Editing Black and White Images-more than you think?

September 02, 2019  •  Leave a Comment

Editing Black and White images in Lightroom

Editing black and white images in lightroom is not always as simple as adjusting contrast on images. Sometimes it can be a little more involved. Three common types of black and white images are high contrast as shown above where there is a very distinct separation of tones in the image. Low contrast, in which tones are a less distinct, and selenium which almost gives off a slightly silvery look to the image. In the high contrast image above, we can see that the white point (+30) is moved opposite and in equal magnitude to the black point (-30). The absolute values of course, are subject to individual taste however the principle of separating tones remains the same. We also see a type of serpentine adjustment to the B&W color mix (Normally set to zero). The reds,oranges, yellows, and sometimes greens are moved to the negative whereas the blues, purples, and magentas are moved to the positive side.

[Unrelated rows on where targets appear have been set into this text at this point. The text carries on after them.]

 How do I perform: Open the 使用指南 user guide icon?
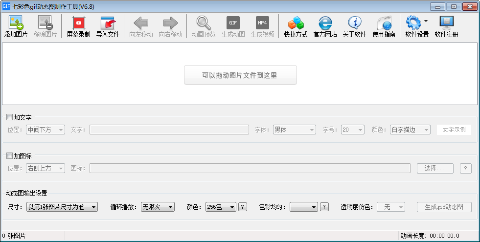click(384, 23)
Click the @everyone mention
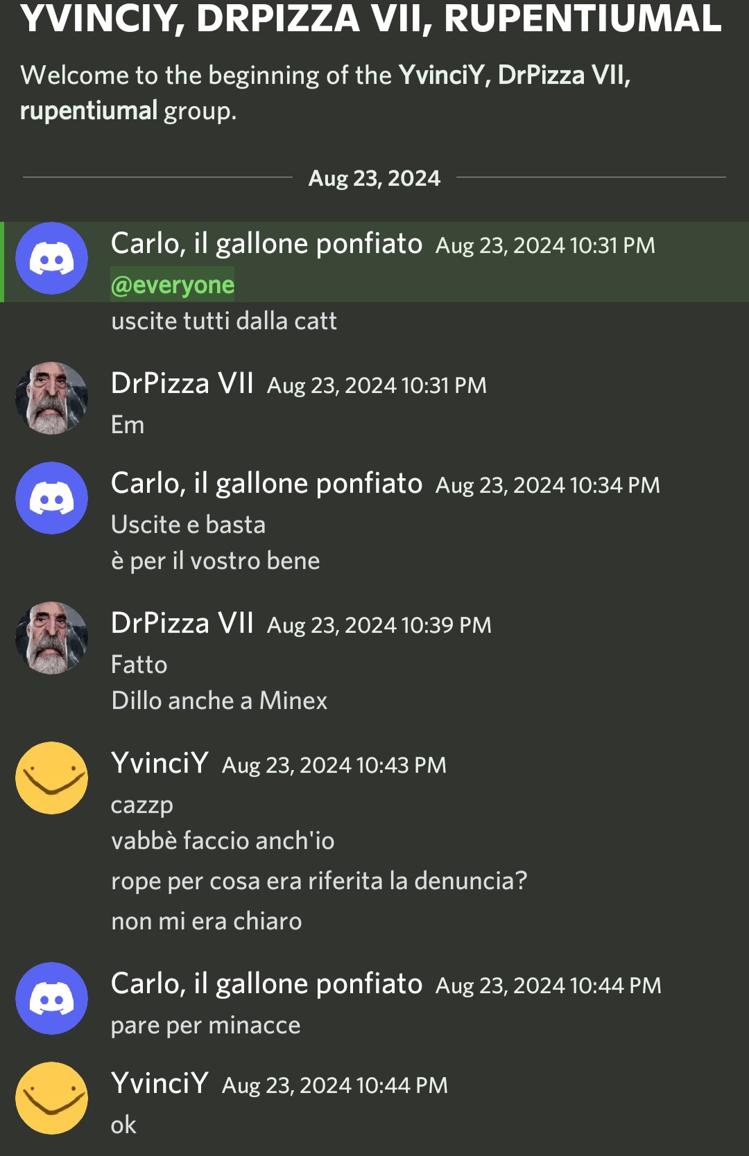The image size is (749, 1156). [x=173, y=285]
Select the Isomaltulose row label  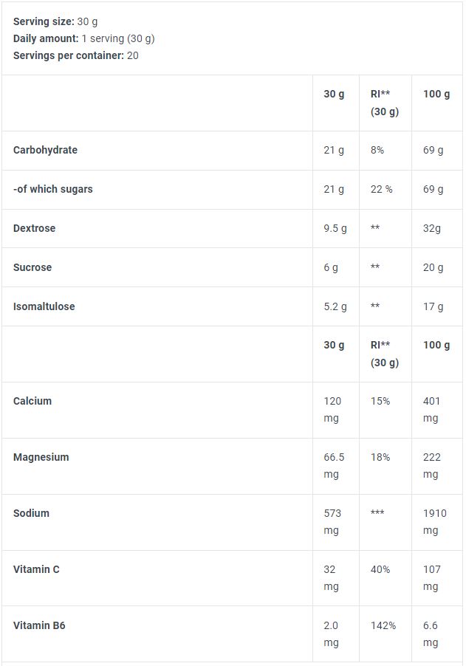[x=44, y=306]

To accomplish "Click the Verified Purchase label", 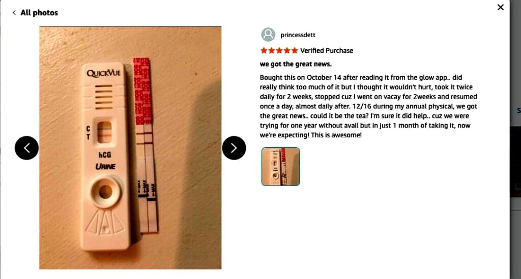I will click(x=327, y=50).
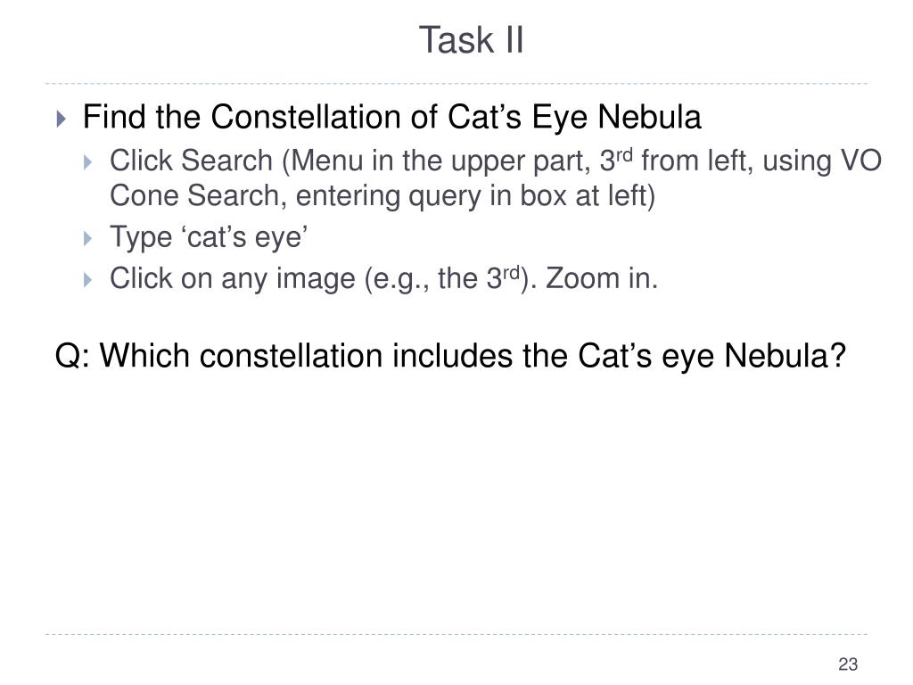The width and height of the screenshot is (913, 685).
Task: Click the phrase 'Zoom in.'
Action: coord(602,278)
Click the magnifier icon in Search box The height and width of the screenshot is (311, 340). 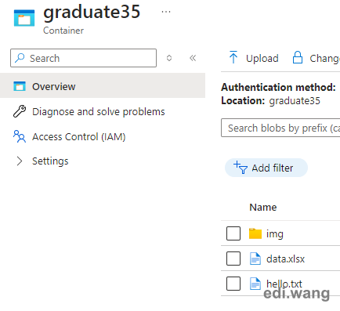coord(20,58)
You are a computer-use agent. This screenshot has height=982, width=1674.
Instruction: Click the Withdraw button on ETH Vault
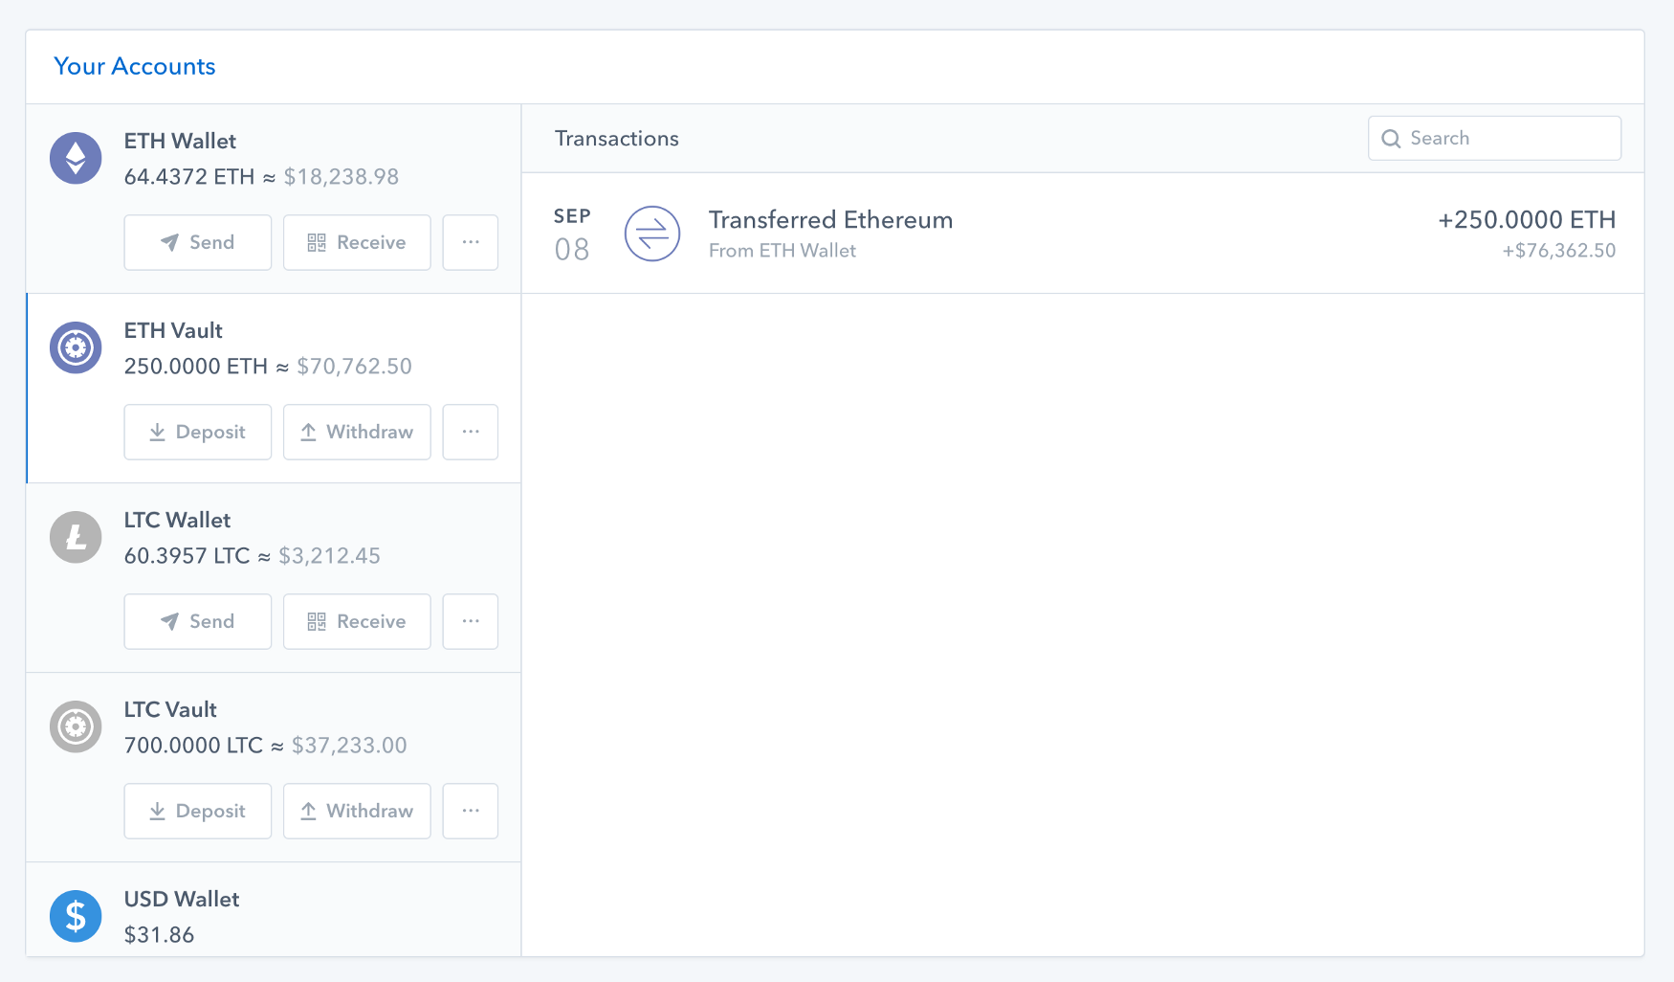[357, 432]
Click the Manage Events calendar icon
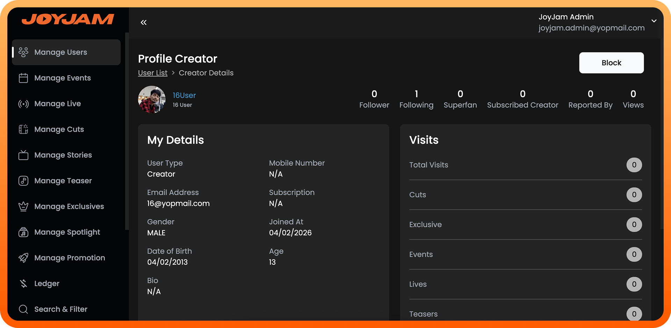 coord(23,78)
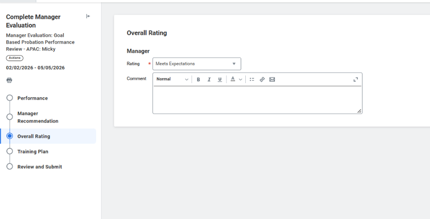Viewport: 430px width, 219px height.
Task: Print the evaluation using printer icon
Action: tap(9, 80)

In low contrast images we see a very similar B&W mixture to what we have in the high contrast image, but very notable in that black is zero'd out and the whites are now at (+30).  Another significant difference is that we can see that the clarity slider has moved up to (+10), a control that affects contrast primarily in the midtones of an image.

Interesting, in the selenium black and white image, the Black and White sliders are at zero in this case, the black and white mix is similar to to our other examples, but the highlights are pushed up to (+20), with the contrast control being pushed to a (+15).

 

The look of each of these b&w images are distinct, not only due to their black and white points, but to some other  important adjustments in tonal adjustments. Of course, we could continue to fine tune any of these images by moving the B&W mix or even  the dehaze slider.  Experiment with your next images, even if you don't normally produce black and white results you may be surprised at where your exploration leads you. As always, nothing is permanent in lightroom, the reset button is always right there!